Currently, I’m enrolled in STAT 545A: Exploratory Data Analysis, where students are introduced to data wrangling, exploration, and analysis with R.
The data: 60 students
The instructor (Jenny Bryan) recently compiled and made public (as a means to encourage and inspire our own data exploration) some enrollment details of students to this course.
I, for one, was interested. I wanted to see what the data looks like and what stories it might reveal about my peers and I. Pictorially, the raw data looks like the following:
This heatmap, ordered by the total number of students per program, represents the 60 students enrolled to STAT 545A this year. It shows that most students taking this course belong to Statistics (18.3%), which is unsurprising since the course (i.e. STAT 545A) is provided by the Department of Statistics. As a Bioinformatics student, we are representing third place (10.0%).

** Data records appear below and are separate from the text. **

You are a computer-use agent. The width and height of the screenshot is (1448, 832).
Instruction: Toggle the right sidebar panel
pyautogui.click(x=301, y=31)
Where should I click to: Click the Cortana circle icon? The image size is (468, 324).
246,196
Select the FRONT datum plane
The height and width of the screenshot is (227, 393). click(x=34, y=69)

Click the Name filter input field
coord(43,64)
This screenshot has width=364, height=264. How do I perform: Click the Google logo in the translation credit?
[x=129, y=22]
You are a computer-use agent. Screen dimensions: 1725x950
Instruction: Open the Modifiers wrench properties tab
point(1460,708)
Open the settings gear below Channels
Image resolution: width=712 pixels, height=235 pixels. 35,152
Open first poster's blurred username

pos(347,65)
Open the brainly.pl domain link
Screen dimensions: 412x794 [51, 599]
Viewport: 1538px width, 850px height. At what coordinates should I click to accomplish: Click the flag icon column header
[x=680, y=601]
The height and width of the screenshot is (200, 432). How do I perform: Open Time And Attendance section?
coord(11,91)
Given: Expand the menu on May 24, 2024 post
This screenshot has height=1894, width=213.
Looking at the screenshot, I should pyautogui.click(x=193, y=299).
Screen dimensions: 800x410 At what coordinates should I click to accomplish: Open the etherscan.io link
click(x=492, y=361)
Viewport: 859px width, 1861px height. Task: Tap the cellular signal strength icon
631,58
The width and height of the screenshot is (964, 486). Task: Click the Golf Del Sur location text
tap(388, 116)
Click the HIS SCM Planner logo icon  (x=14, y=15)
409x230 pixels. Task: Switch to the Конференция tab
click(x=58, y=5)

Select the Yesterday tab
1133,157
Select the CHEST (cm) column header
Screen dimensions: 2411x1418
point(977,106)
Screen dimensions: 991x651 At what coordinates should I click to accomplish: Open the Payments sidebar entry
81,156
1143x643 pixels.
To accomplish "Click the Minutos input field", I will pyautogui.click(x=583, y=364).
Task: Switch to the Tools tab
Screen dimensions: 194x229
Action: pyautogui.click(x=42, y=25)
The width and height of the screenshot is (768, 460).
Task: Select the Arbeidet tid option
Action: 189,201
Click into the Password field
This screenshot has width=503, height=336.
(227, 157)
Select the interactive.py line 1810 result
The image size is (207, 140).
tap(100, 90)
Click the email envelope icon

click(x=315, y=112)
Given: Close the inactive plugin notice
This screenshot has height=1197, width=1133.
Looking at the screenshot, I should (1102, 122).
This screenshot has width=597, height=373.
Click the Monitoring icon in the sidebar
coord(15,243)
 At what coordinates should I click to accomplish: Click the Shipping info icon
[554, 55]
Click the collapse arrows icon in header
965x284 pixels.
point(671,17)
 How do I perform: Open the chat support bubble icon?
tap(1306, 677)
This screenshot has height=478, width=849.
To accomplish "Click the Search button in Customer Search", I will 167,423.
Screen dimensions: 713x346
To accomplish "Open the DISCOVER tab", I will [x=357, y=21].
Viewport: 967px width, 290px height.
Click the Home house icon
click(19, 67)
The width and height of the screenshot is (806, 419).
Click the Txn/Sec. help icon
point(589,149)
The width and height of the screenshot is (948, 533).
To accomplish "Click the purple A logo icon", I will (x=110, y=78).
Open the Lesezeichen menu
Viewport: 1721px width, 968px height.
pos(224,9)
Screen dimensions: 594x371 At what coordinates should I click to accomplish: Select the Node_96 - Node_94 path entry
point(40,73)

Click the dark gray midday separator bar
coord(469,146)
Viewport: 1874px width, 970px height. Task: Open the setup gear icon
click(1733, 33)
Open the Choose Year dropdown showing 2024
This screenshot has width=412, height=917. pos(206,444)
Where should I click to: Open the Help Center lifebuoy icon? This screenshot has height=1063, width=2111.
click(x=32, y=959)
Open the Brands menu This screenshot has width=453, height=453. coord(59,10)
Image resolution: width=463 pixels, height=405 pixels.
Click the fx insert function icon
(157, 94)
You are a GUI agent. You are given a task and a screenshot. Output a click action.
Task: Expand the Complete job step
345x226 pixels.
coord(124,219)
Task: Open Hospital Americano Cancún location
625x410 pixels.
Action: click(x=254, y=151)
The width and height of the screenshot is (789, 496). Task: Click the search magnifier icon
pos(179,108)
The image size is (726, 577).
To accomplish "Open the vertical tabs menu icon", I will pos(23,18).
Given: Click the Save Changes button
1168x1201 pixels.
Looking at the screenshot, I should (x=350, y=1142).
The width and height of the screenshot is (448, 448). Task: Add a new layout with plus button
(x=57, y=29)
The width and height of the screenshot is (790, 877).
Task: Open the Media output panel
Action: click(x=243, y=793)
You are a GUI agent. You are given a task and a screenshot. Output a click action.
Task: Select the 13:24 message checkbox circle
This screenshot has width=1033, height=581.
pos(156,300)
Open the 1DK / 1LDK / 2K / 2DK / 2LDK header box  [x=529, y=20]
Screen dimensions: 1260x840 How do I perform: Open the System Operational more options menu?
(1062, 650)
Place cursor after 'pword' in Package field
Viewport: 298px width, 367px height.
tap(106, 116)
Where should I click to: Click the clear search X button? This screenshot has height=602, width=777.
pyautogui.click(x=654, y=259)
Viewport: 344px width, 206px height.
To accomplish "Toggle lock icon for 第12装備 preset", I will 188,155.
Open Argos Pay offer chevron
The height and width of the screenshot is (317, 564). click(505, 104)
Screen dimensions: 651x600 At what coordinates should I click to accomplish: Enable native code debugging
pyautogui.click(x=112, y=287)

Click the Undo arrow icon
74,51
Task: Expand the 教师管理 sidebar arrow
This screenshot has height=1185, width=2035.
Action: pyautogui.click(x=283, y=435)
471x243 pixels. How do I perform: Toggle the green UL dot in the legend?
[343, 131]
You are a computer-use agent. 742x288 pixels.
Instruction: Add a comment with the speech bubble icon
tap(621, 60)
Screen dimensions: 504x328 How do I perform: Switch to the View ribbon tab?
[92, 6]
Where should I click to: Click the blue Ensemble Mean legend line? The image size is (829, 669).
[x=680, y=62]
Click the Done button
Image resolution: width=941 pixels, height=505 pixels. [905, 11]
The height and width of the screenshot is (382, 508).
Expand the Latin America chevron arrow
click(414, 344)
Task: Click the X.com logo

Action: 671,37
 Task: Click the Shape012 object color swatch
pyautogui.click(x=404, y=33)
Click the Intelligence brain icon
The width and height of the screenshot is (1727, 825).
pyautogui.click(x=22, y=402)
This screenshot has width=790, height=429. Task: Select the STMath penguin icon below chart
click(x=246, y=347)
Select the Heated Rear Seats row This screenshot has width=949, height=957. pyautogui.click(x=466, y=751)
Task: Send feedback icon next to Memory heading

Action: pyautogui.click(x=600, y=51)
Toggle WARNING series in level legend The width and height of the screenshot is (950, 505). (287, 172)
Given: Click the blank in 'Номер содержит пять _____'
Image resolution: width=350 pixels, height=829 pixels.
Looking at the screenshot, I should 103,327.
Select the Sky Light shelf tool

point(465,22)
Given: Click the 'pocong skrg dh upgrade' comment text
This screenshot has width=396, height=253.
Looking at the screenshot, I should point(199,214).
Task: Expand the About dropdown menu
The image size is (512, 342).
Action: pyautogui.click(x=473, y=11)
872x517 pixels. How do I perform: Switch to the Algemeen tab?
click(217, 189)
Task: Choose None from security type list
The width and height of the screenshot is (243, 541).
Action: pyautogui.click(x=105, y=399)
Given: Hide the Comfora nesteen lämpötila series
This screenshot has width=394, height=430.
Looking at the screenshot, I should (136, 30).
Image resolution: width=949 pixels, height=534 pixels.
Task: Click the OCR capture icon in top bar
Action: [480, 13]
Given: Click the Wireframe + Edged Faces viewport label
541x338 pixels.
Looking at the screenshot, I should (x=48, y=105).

Mostly Masters plus 2 BSc students
Looking at the data differently, we see that there is twice as many Masters students (me) than PHD students (not me). We can also see there are 2 BSC students enrolled in this graduate course.
PhDs from Geography and Oceanography
Normalizing the data across subjects, we see that from Economics, Psychology, Geography, Oceanography, and Physics only PhD students are enrolled.
Diversity of students
Data science is multidisciplinary and this is exemplified by the diverse enrollment of students to STAT 545A during this year.